§ **Trecho de origem**:
_ _ _ _ _

A mulher que chama a mídia para a briga

A psicóloga Paula Gomide figura entre aqueles que não vieram ao mundo para agradar. Basta que se pronuncie para que vozes saiam do alto dos prédios e das galerias subterrâneas para contradizê-la. Ela parece não se importar – é o preço que se paga por ter opinião numa época regida pelo bom-mocismo corporativo. Não por menos, uma boa polêmica sempre é regada com sua presença, em especial na área da infância e da adolescência – desde a década de 80 seu campo de batalha, quando passou a trabalhar no Educandário São Francisco.

Até o ano passado, Paula estava à frente do Projeto Fênix – unidade de cumprimento de medidas socioeducativas do Instituto de Ação Social do Paraná, em Piraquara, voltada para adolescentes considerados de alta periculosidade. Atendia de parricidas a jovens cooptados pelo crime organizado. O sonho de formar uma rede para ex-internos acabou, mas não os outros. Ainda acompanha rapazes com histórico semelhante e se diverte com o susto dos amigos. "Eles dizem: 'lá vem a Paula com seus temas agradáveis'", diverte-se.

Mas há outro território em que Paula se movimenta com destreza – a dos estudos de mídia e comportamento. A terapeuta e professora aposentada da UFPR – hoje docente da Faculdade Evangélica - já capitaneou cinco pesquisas sobre o assunto, principalmente sobre os efeitos da exposição das crianças a programas violentos na televisão.

_ _ _ _ _

§ **Itens de dados**:
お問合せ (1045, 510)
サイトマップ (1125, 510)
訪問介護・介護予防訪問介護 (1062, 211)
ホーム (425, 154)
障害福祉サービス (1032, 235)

_ _ _ _ _

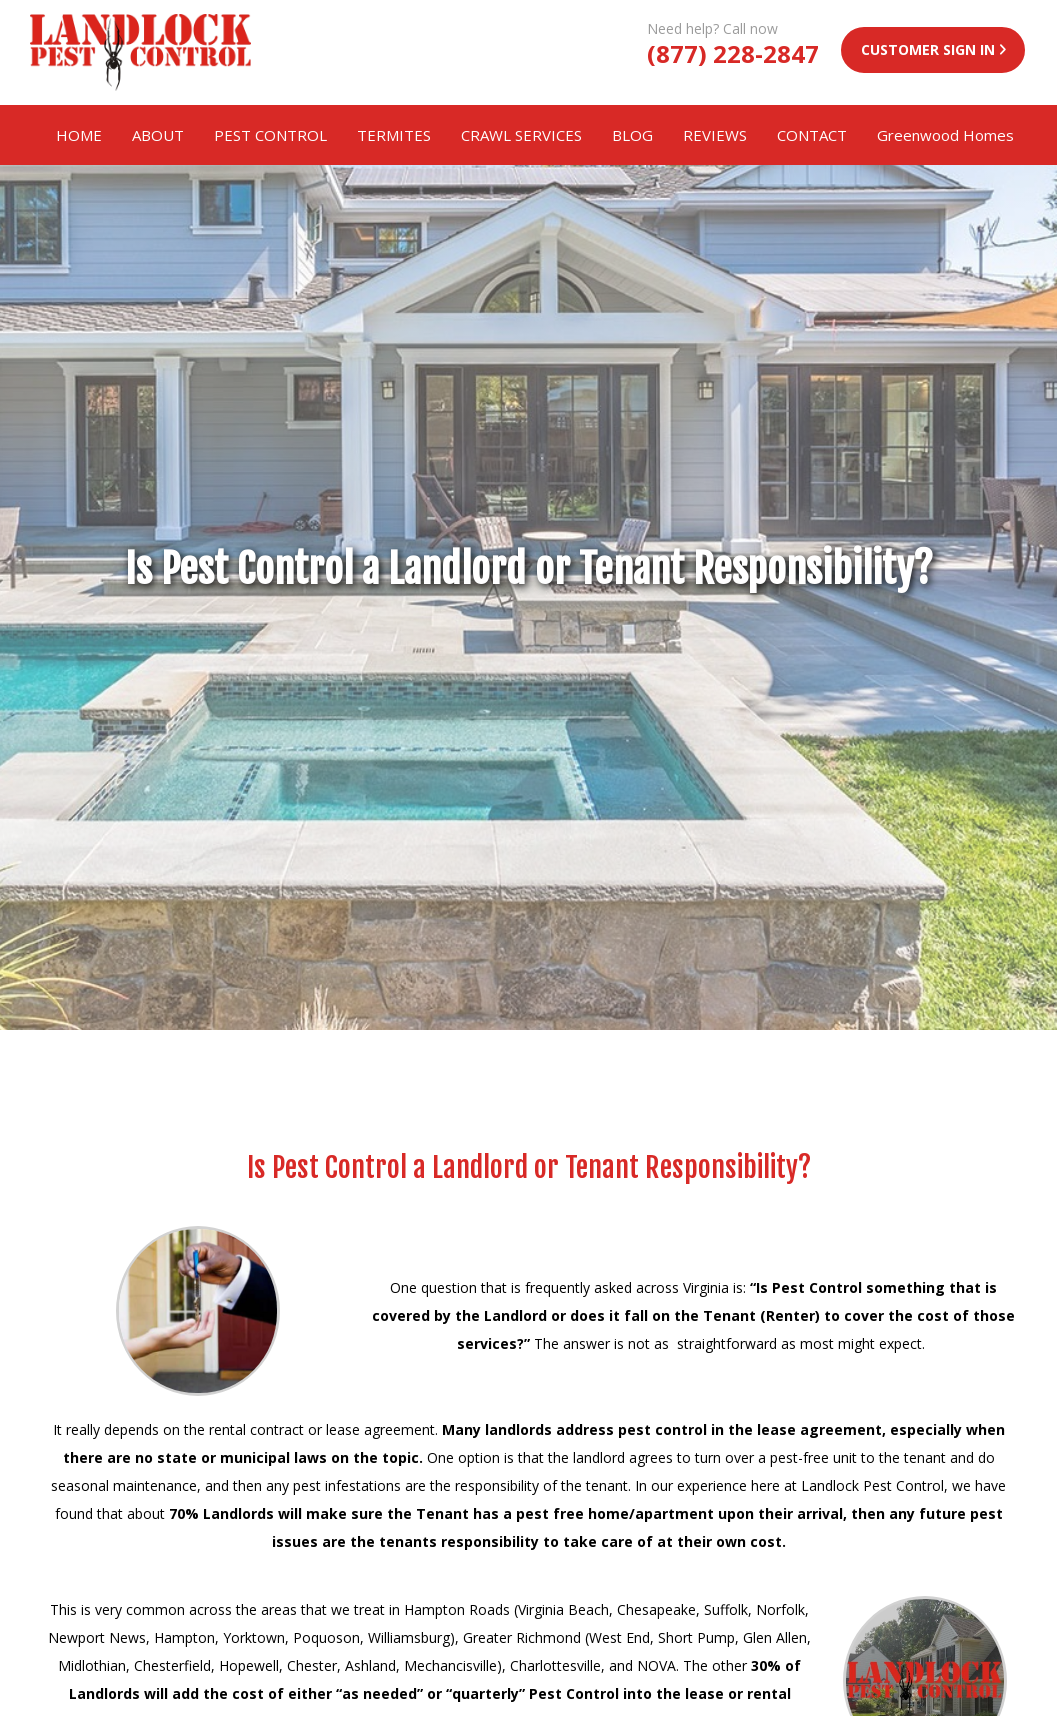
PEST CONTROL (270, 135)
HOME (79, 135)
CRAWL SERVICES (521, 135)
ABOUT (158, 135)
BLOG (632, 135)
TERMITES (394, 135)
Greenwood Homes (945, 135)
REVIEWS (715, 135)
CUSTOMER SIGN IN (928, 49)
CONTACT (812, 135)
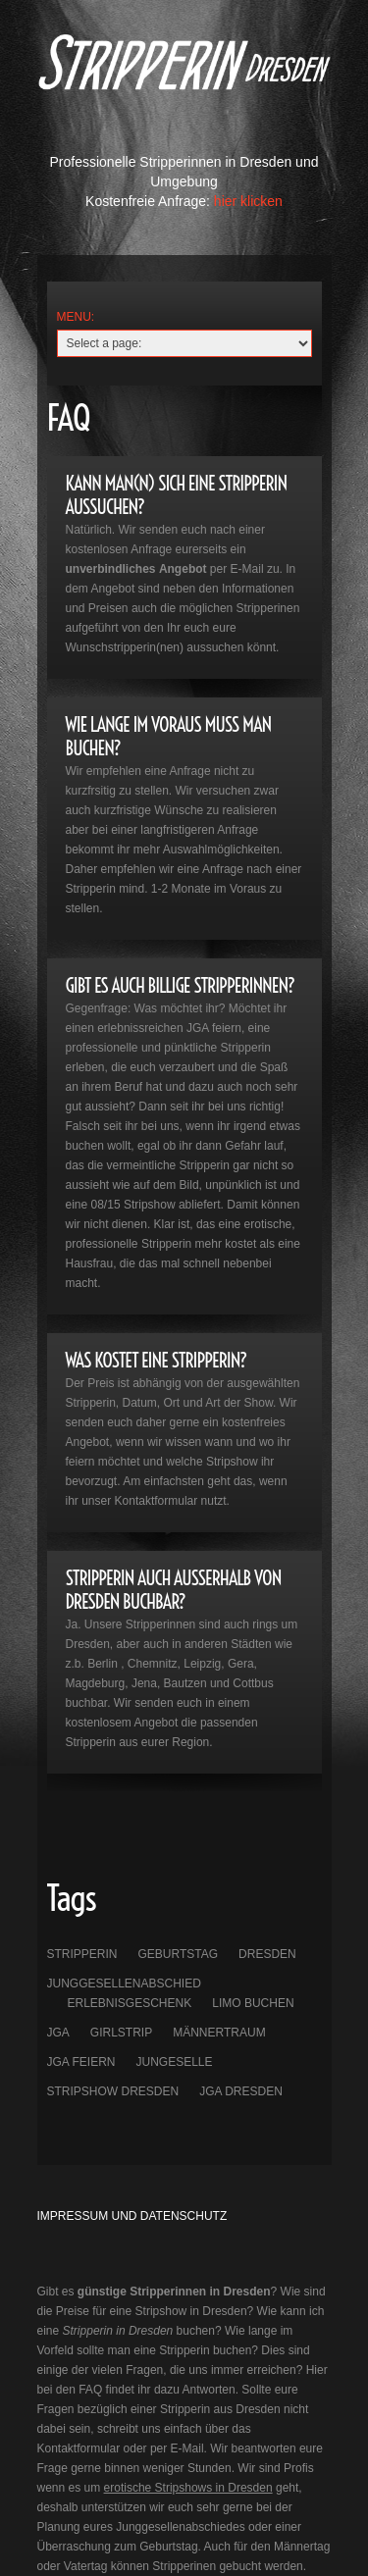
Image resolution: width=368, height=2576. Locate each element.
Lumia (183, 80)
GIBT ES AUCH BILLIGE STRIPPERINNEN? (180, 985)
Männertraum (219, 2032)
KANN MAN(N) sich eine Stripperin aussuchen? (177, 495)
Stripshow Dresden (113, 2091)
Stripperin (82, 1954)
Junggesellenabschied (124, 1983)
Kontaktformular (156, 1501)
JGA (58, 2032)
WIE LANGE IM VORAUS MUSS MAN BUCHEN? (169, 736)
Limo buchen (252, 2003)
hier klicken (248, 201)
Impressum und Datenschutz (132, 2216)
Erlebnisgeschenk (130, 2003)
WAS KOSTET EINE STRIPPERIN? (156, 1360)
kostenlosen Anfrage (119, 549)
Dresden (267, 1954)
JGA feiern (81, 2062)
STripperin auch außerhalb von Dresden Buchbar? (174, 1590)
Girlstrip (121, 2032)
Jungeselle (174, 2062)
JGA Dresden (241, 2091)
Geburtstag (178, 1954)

_ _ _ _ _

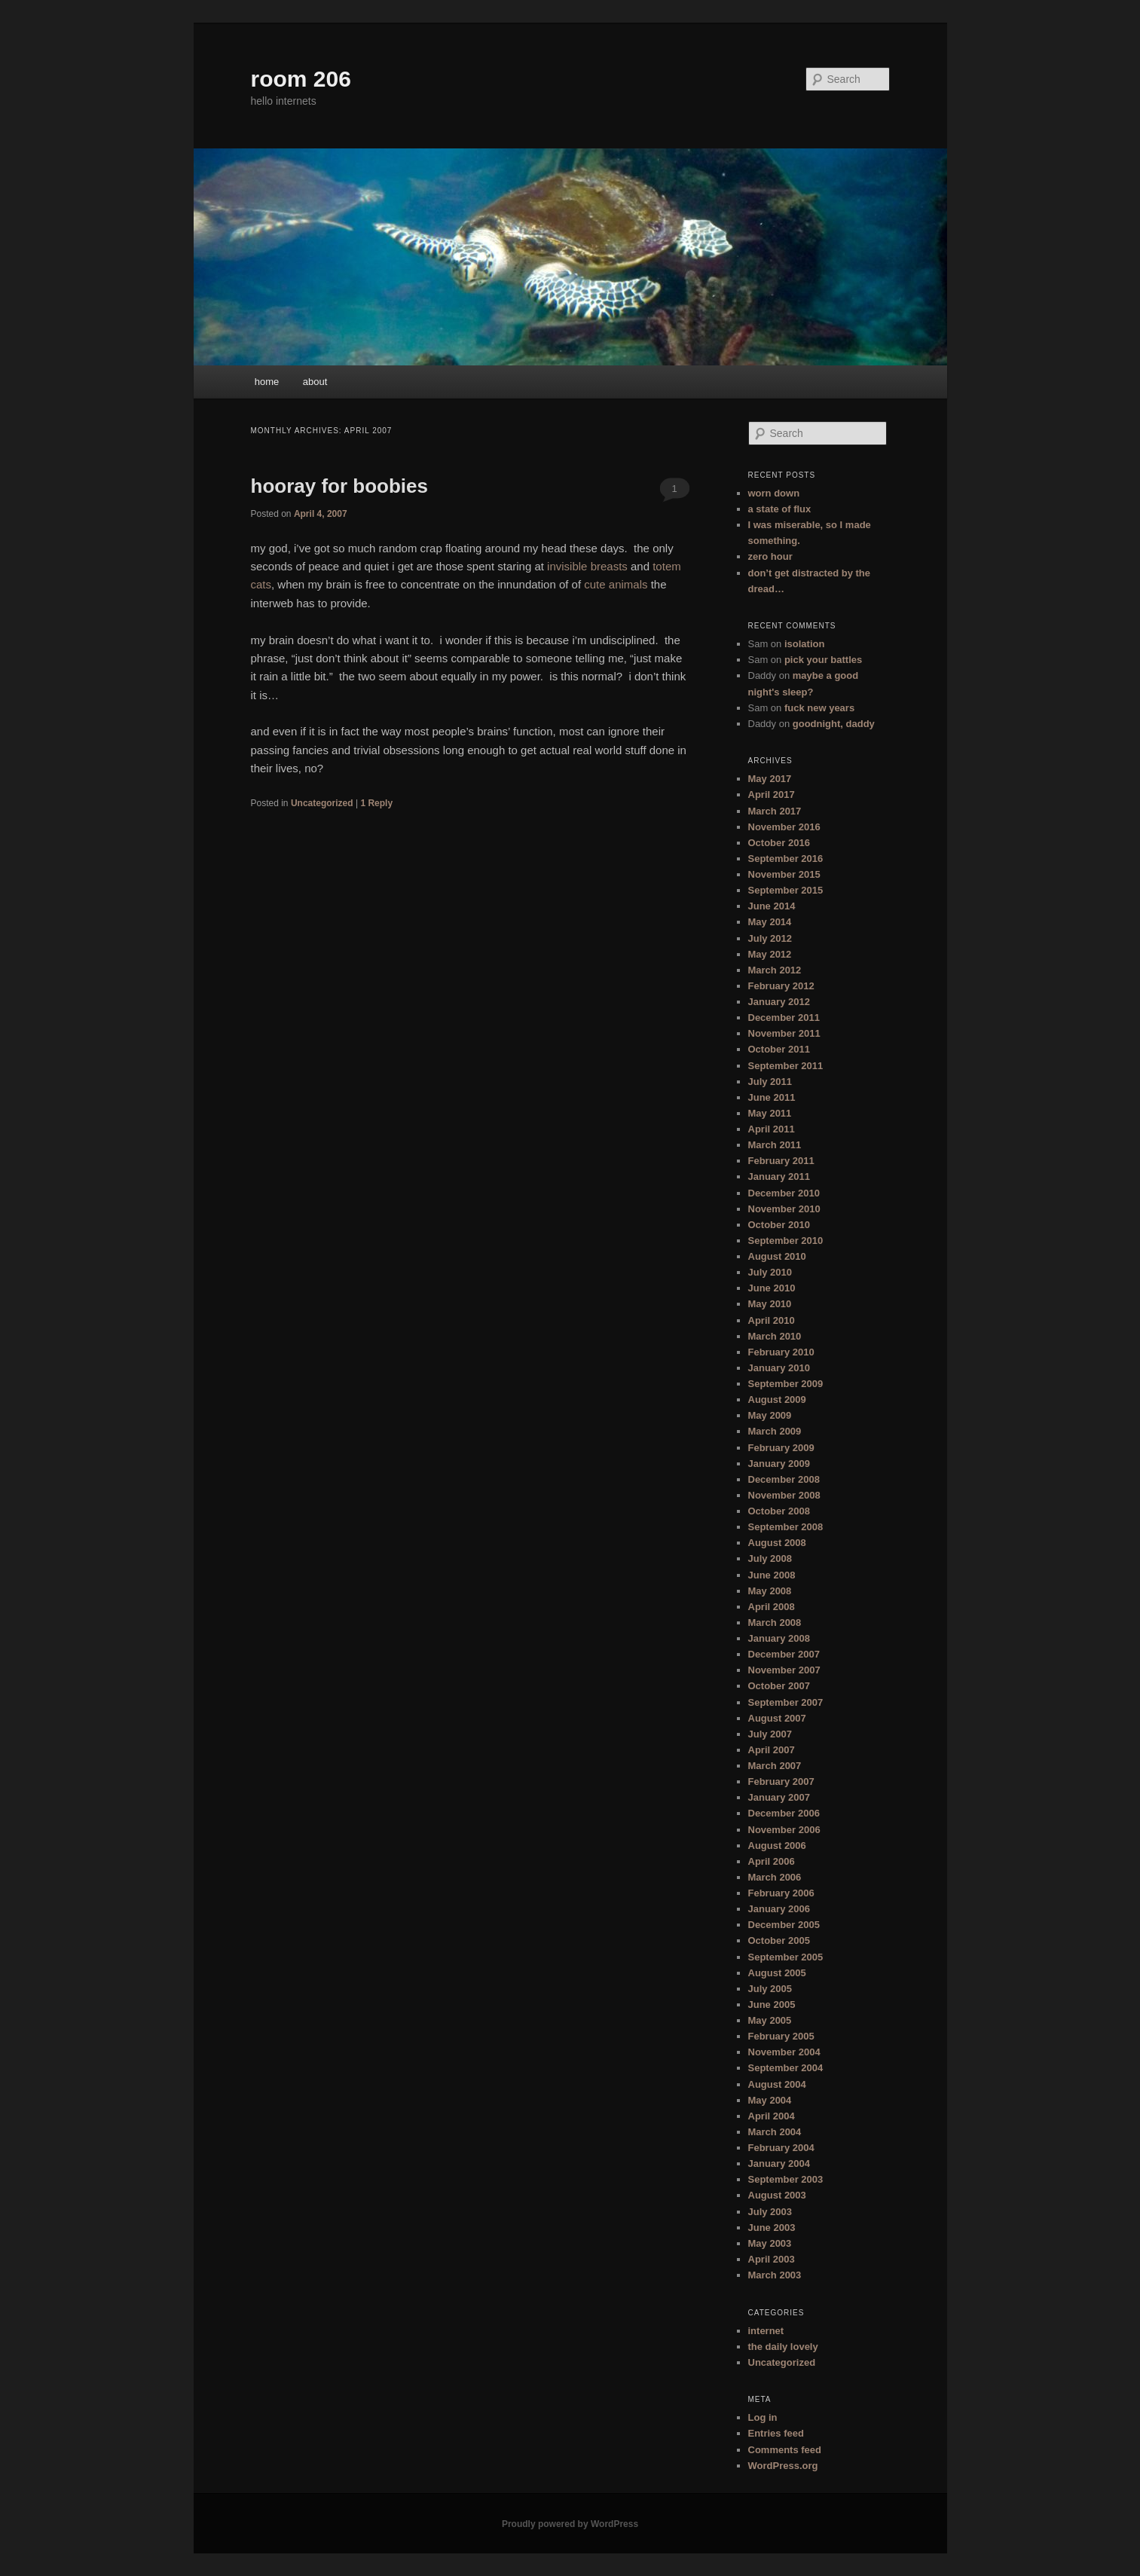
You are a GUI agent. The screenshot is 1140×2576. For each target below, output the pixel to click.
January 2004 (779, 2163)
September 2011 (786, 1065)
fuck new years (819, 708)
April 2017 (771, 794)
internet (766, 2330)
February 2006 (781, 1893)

_ _ _ _ _

§ **Enunciado 1**:
De acordo com o trecho sobre a psicóloga Paula Gomide, por que ela parece não se importar com as vozes que se levantam para contradizê-la? Responda em uma a três frases.
§ **Enunciado 2**:
Liste todas as linhas dos registros que contêm a palavra "Dresden", considerando a diferença entre maiúsculas e minúsculas.

§ **Resposta correta 1**:
Porque isso é o preço que se paga por ter opinião numa época regida pelo bom-mocismo corporativo.

§ **Resposta correta 2**:
Stripshow Dresden (113, 2091)
Dresden (267, 1954)
STripperin auch außerhalb von Dresden Buchbar? (174, 1590)
JGA Dresden (241, 2091)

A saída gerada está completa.